1. Appropriate Flooring
One of the benefits of working out in a gym is that they provide the absolute best surfaces for a variety of fitness activities. Weightlifting requires padded flooring to absorb the shock of dropped weights. Yoga needs a hard and unyielding ground to allow proper posing. Flooring is the base of fitness, and it is arguably the most important piece of equipment in one’s exercise arsenal as it maintains safety, hygiene, and performance.

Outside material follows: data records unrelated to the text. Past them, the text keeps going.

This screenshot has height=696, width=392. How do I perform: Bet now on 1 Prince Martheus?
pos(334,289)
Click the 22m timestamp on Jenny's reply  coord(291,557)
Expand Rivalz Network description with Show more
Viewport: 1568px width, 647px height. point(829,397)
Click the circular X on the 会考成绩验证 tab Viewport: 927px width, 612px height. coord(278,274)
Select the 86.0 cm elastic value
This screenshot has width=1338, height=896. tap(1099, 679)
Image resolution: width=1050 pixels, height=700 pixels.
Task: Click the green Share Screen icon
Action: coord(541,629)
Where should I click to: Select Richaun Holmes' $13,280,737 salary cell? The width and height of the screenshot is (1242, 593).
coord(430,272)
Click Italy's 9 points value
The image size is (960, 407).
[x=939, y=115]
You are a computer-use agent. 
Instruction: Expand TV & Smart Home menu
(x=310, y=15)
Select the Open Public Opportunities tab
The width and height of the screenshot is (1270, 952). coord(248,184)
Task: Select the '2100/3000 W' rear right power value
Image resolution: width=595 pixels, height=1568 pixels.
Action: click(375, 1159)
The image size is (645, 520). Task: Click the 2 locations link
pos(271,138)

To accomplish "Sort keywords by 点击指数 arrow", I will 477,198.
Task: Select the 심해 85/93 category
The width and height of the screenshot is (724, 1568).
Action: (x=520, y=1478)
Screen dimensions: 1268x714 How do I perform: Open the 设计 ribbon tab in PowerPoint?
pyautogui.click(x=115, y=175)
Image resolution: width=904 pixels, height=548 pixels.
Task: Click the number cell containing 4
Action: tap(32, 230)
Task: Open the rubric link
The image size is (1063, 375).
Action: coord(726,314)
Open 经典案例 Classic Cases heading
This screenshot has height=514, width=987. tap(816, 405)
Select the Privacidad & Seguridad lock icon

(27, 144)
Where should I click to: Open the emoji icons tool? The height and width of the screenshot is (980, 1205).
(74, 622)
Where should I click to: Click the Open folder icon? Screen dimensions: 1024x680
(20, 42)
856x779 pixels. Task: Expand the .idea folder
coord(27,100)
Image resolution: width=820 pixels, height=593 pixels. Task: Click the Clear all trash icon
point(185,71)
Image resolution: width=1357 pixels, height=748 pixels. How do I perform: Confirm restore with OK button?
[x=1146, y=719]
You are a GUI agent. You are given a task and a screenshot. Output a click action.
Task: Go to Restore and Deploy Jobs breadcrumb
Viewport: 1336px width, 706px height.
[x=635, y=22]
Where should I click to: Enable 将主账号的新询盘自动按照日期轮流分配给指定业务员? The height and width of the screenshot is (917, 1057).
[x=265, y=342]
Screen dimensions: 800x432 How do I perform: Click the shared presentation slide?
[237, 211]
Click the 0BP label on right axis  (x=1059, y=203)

2. Self-Myofascial-Release Tools
Muscles recover better when they are regularly released from the tension of a tough workout, but not everyone can afford a massage every day. Instead, good trainers provide their clients with self-myofascial-release tools like foam rollers and small balls. These tools break up break up knots in muscle allowing for hydration, recovery, and flexibility much sooner.
3. Heart Rate Monitors
Heart rate monitors are simple and inexpensive devices and can be taken on and off easily during a workout. In order to achieve noticeable results no matter the fitness goals, an individual must maintain a certain heart rate for the duration of the workout. So trainers use heart rate watches to understand their clients’ level of exertion throughout a session.
4. Playlists
While in some instances, listening to music can actually hinder performance most cross-country runners frown on acoustic aid, for example in the gym, the right sound can significantly impact emotion and sense of well-being. Though they may not admit it, many trainers slave over the perfect playlists to pump up their clients and keep energy high. Trainers also search out facilities with high-tech sound systems that won’t fail or produce disrupting sounds during a session.
5. Bodyweight Exercises
More accessible than a full set of weights and vastly more budget-friendly, bodyweight exercises are one of the absolute best tools to tone a body. Trainers love to use these exercises because it negates any excuse regarding expense and proximity. It can be much easier and more fulfilling for clients to use their own weight rather than free weights.
6. Stability Ball
This squishy half-sphere may look odd in a gym, but trainers have endless uses for the stability ball. The stability ball’s pliability is perfect for jumping, and its instability is perfect for learning balance and building core stability strength. Most commonly, people will find prone and supine uses for the stability ball, but trainers can demonstrate standing and transition workouts as well.
7. Sliders
Trainers have a variety of names for these tools sliders, gliders, or discs but they all do the same thing: inject fun into a workout. Sliders provide instability which builds up delicate and hard-to-reach muscles in the legs and back, but the real appeal is that clients enjoy working sliders as much as they would playing a game. Sliders are exceedingly inexpensive, and many trainers even forego specific fitness gear for even cheaper alternatives like furniture sliders or paper plates.
8. Kettlebells
These free weights have been around for decades, but recently trainers have been using kettlebells more and more because they allow for full-body workouts all at once. Researchers have found that by using a holistic approach to fitness, people can burn calories, build muscle, and see cardiovascular improvement much faster than previous methods of focusing each day on one body region. However, individuals unfamiliar with the kettlebell should first seek supervision, because these tough tools can cause serious damage if mishandled.
9. Jump Rope
Some people haven’t seen this crucial piece of equipment since their last day at recess, but many are becoming reacquainted with the humble jump rope under the guidance of savvy trainers. Jump rope provides simple and quick cardio training; just 10 minutes is enough for effective exercise, which means everyone has the time for solo cardio work.
10. Pull-up Bar
Many people see performing a series of pull-ups as the ultimate in physical fitness and rightly so. Pull-ups require immense strength and endurance, and the muscles they build are ones useful in everyday life, like the rowing and pulling muscles of the back and shoulder. A simple pull-up bar is inexpensive and easily stashed in a gym bag when not in use, so clients can practice their reps wherever they go.